EXERCISES TO COMPLETE:
1. Decide whether each statement agrees with the text on palm oil land disputes below. Answer yes or no for each, and quote the deciding words of the text.
(a) The CAO accepted that the land was inhabited by Indigenous people.
(b) Asiatic Persada was sold to two companies funded by the International Finance Corporation.
(c) Wilmar faced sanctions as a result of the claims made through the Roundtable on Sustainable Palm Oil.
2. Continue the text on palm oil land disputes, picking up after its last sentence.
==== DOCUMENT
How this was achieved is important in understanding the struggles over the rules of the game and the boundaries of the field in this case. Initially, Wilmar had argued that they legally owned the land, and as such that CAO standards regarding the rights of customary land owners were not applicable (an argument accepted within Indonesia). However, this was challenged by the communities’ appeal to the CAO who accepted that the land was inhabited by Indigenous people. This meant the Batin Sembilan were entitled in accordance with the IFC’s Performance Standards to free prior and informed consent before a plantation could proceed. Because of the CAO’s intervention, and entry of their rules governing IFC finance into the field of struggle, Wilmar’s legal team changed their position on the need to negotiate. This decision then provided the platform for mediated settlements in Riau and Sambas. From a field perspective, a change in which rules applied changed the standing of actors within the field of struggle. Mediation resulted in at least some redress, albeit limited and incommensurate with the level of harm experienced (Balaton-Chrimes and Macdonald, 2016). Nonetheless, this illustrates that, in certain cases, international standards (soft law) can provide forms of recourse (and thus leverage) for local communities that state-based law has not facilitated.
The result for Jambi, though, demonstrates the fluid nature of boundaries surrounding a field of struggle. In the case of Jambi, Asiatic Persada was on-sold to two companies that were not funded by the International Finance Corporation. For this reason, the boundaries of the field contracted back towards the state, and the authority of Indonesian law, and communities in Jambi lost the leverage provided by the IFC. The leverage provided by an appeal to the Roundtable on Sustainable Palm Oil was even more limited. Wilmar is an RSPO member and so some access for communities to claim a grievance against Wilmar should have been possible. Yet, Wilmar suffered no sanctions as a result of these claims.
There is one further element to the mediation agreements in Sambas. The return of land from Wilmar in one specific area, Sajingan Kecil, was complicated by the Provincial Plantations Section of the Agriculture Ministry’s decision not to recognize the return of land to the community, which formed part of the mediated settlement. Hence, the community was not given legal title to the land, without which they could not get access to a bank loan to improve conditions in their village. Success in pushing the boundaries of the field in one instance, can be stymied in terms of implementation when boundaries of the field change.
Differences between government officials in similar elite structural positions are also important. Officials in the Agriculture Ministry acted to block the return of land. However, local government individuals were involved in mediation in the Jambi area, showing interest in learning from the CAO and in being able to assist communities in accessing redress. However, as summarized above, these officials were unable to ensure continuation of the mediation process when Asiatic Persada sold their licences.
========
==== GIVEN DATA
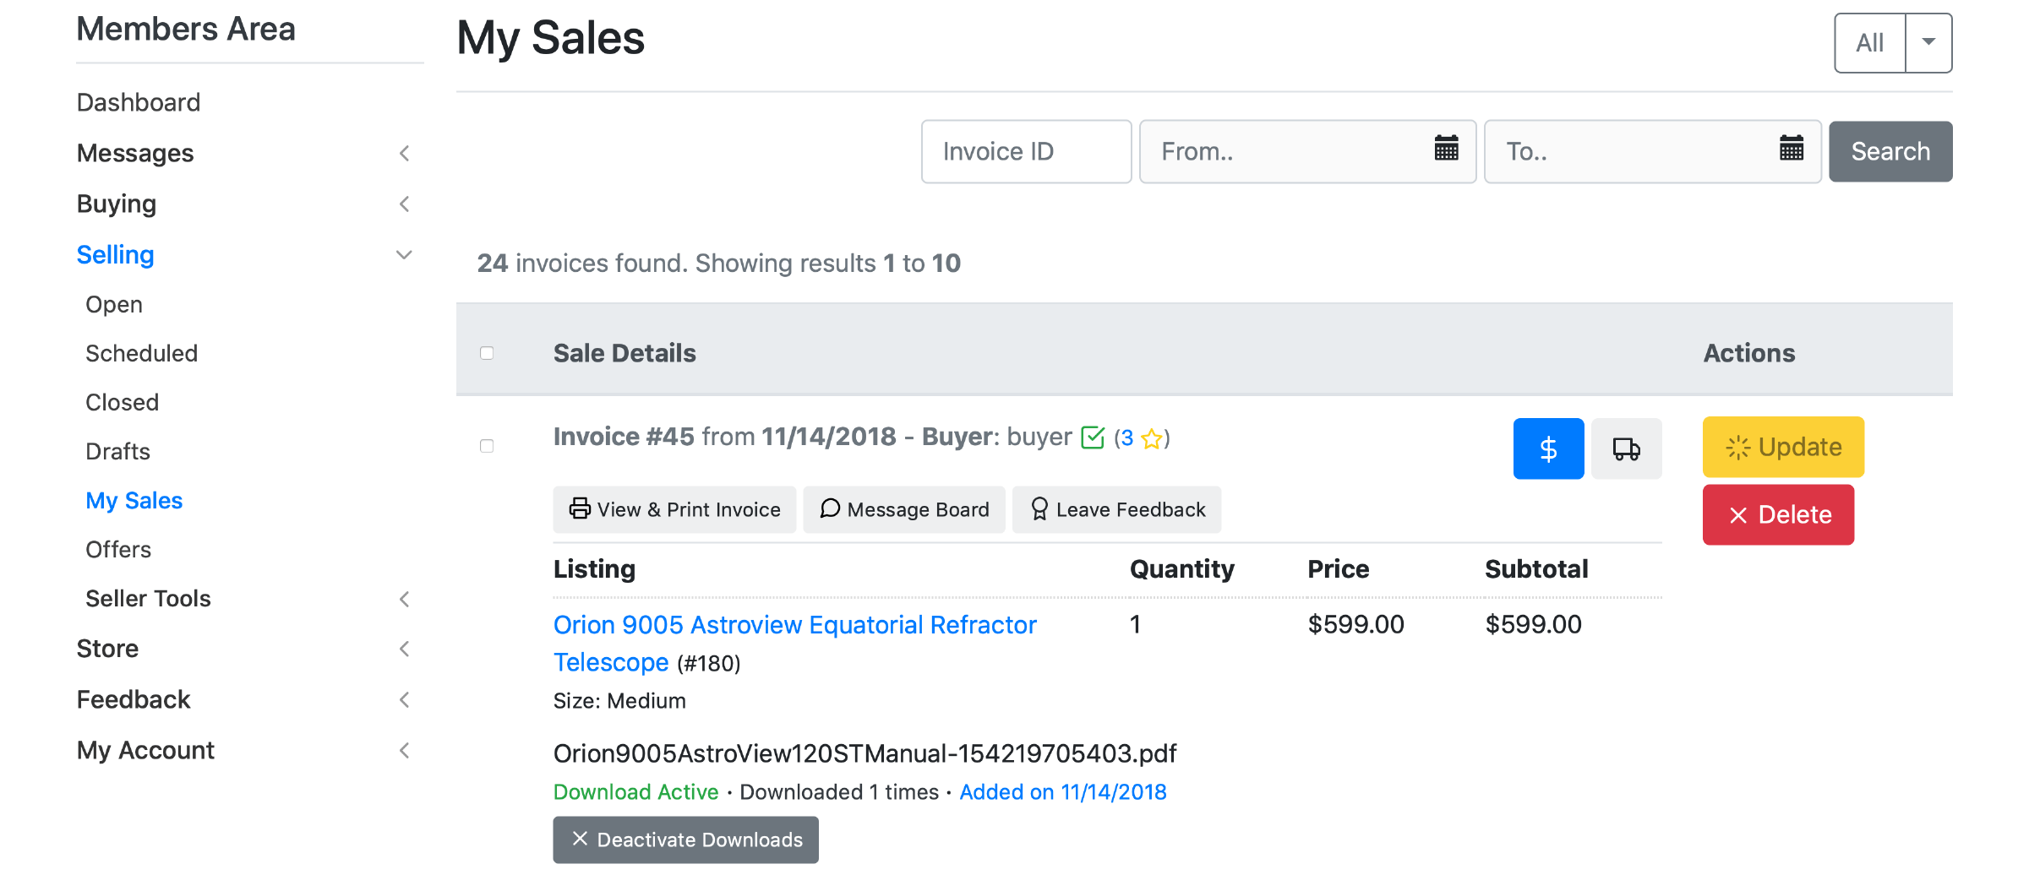2029x875 pixels.
Task: Focus the Invoice ID search field
Action: coord(1026,151)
========
ANSWERS:
1.
(a) Yes: "the CAO who accepted that the land was inhabited by Indigenous people"
(b) No: "Asiatic Persada was on-sold to two companies that were not funded by the International Finance Corporation"
(c) No: "Wilmar suffered no sanctions as a result of these claims"

2.
There are a number of key lessons from the Wilmar case. First, multiple laws meant that state strength in part resulted from the political decisions regarding which law held authority within the field of struggle surrounding the Wilmar case. The company then could be shielded from sanction by this political valorization of the land as uninhabited and their licence as valid. Second, the reason for access to mediation in Riau and Sambas was due to a change in the applicable rules which extended the boundaries of the field to include new actors such as the CAO. Including the CAO as an actor meant that their rules came into play which validated the communities’ grievances because of the strength of those rules around free, prior and informed consent. Third, the extension to the boundaries of the field of struggle over Wilmar’s activities (i.e. jurisdiction) was determined by the International Finance Corporation funding Wilmar. Hence, by Asiatic Persada selling their licences around Jambi, the boundary of the field shrank back to the state and communities lost their leverage. Fourth, agreement under CAO rules does not guarantee implementation when implementation returns the boundaries of the field to the state (in terms of land ownership). Finally, it is not law, regulations or standards per se that are important here, but how they are drawn on within the struggle and given authority.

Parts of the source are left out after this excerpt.